The mechanism isn’t fully understood, but massage likely improves blood flow to the skin, enhances product absorption, and may stimulate the cells that maintain skin structure. Whatever product you choose, spending time working it into your skin appears to be at least as important as the ingredients themselves. Focus on areas where skin stretches most: the belly, hips, breasts, and upper thighs. A consistent routine of gentle, circular massage for several minutes is a reasonable approach based on the study protocols that showed benefit.
What to Avoid During Pregnancy
Retinoids are the one ingredient with clear evidence for improving existing stretch marks, but they are off-limits during pregnancy. A study of tretinoin cream applied daily for three months reduced stretch mark length by 20% and produced significant overall improvement. However, retinoids carry known risks during pregnancy, and tretinoin is classified in a restricted pregnancy category. Save this option for postpartum use if you’re interested in treating marks that have already formed.
Beyond retinoids, avoid products with high concentrations of salicylic acid and those containing essential oils that haven’t been evaluated for pregnancy safety. When in doubt, simpler formulations with well-studied ingredients like Centella asiatica, hyaluronic acid, and plant-based oils are the safest bet.
When and How to Start
Start early in your second trimester, before stretch marks appear. Prevention is far more effective than treatment, and most stretch marks develop during the third trimester when the belly grows fastest. Apply your chosen product at least once daily, using gentle massage for several minutes per session. Consistency matters more than the price of the product.
Your genetics play a significant role in whether you develop stretch marks. If your mother had them during pregnancy, your risk is higher regardless of what you apply. Rapid weight gain also increases risk, so steady, healthy weight gain throughout pregnancy supports skin health from the inside. Staying well-hydrated helps maintain skin elasticity, though hydration alone won’t prevent marks.

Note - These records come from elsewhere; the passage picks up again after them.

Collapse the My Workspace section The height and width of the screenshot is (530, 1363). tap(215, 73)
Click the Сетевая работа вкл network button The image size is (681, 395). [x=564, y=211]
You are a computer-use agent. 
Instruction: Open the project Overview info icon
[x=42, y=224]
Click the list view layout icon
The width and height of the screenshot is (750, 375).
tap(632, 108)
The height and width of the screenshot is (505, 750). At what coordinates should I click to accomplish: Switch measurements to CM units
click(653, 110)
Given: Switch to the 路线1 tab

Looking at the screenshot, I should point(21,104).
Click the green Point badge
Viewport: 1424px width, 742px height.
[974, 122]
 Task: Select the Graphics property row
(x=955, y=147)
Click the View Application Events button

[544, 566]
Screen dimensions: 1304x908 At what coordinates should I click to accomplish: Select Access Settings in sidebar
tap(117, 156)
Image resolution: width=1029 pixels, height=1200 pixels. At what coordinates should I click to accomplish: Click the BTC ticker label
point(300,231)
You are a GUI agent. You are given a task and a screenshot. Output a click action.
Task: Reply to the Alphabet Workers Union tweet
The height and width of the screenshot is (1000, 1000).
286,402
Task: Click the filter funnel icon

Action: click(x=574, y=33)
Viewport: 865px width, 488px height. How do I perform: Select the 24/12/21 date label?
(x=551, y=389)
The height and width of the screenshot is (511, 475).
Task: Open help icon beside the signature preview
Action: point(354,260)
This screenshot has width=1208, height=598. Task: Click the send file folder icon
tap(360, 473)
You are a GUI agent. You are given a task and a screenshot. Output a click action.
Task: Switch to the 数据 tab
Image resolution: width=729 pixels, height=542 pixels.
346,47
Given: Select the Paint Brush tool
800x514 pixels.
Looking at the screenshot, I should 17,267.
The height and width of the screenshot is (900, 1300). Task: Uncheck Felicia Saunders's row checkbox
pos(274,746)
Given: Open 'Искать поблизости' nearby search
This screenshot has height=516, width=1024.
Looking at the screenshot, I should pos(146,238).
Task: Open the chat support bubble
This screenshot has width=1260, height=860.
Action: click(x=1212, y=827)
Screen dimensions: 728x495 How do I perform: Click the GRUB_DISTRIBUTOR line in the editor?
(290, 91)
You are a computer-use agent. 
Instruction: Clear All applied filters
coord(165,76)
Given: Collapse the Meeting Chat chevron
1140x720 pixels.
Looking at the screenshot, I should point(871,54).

A practical routine might look like this: a Centella asiatica-based cream or a hyaluronic acid moisturizer applied with a few minutes of massage to your belly, hips, and breasts each evening. If you prefer oils, sweet almond oil with dedicated massage time has the best supporting data. The key is choosing something you’ll actually use every day, because the most evidence-backed product in the world won’t help sitting unused on a shelf.